Segment Start: Data for this exercise
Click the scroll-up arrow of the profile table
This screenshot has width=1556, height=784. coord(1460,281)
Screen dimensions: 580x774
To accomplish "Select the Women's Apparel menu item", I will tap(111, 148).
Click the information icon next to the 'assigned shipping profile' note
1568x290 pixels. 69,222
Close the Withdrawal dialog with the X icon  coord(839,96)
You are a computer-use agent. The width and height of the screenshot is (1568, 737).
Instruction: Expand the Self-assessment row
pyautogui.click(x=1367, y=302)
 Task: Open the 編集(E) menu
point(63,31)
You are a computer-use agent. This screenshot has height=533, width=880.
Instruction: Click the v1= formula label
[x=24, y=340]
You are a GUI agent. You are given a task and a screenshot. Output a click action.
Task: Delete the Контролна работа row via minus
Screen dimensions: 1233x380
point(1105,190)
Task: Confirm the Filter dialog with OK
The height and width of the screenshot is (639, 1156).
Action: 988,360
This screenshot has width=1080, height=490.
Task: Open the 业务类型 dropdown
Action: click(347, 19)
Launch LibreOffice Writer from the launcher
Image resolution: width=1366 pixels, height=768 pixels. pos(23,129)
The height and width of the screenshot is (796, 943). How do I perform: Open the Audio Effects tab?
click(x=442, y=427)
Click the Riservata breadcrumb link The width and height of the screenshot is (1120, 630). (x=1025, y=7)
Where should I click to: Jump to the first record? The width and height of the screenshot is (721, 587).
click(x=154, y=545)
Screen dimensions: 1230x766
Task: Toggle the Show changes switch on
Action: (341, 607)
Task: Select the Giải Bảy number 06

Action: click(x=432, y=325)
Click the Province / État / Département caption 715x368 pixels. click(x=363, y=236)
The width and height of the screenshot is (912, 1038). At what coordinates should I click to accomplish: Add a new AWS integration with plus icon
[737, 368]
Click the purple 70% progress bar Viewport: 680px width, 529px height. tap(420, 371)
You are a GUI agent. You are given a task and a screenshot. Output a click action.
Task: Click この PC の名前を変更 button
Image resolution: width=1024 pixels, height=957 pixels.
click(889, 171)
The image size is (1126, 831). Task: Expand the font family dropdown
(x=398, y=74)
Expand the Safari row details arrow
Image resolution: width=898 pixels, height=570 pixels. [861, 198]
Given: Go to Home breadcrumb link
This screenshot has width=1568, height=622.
Segment End: Data for this exercise
### Task prompt
Only an exact copy is wanted here: the line containing "Task: Click この PC の名前を変更 button" and every later line, up to and including the last line of the listing.

### Result of the exercise
Task: Click この PC の名前を変更 button
Image resolution: width=1024 pixels, height=957 pixels.
click(889, 171)
The image size is (1126, 831). Task: Expand the font family dropdown
(x=398, y=74)
Expand the Safari row details arrow
Image resolution: width=898 pixels, height=570 pixels. [861, 198]
Given: Go to Home breadcrumb link
This screenshot has width=1568, height=622.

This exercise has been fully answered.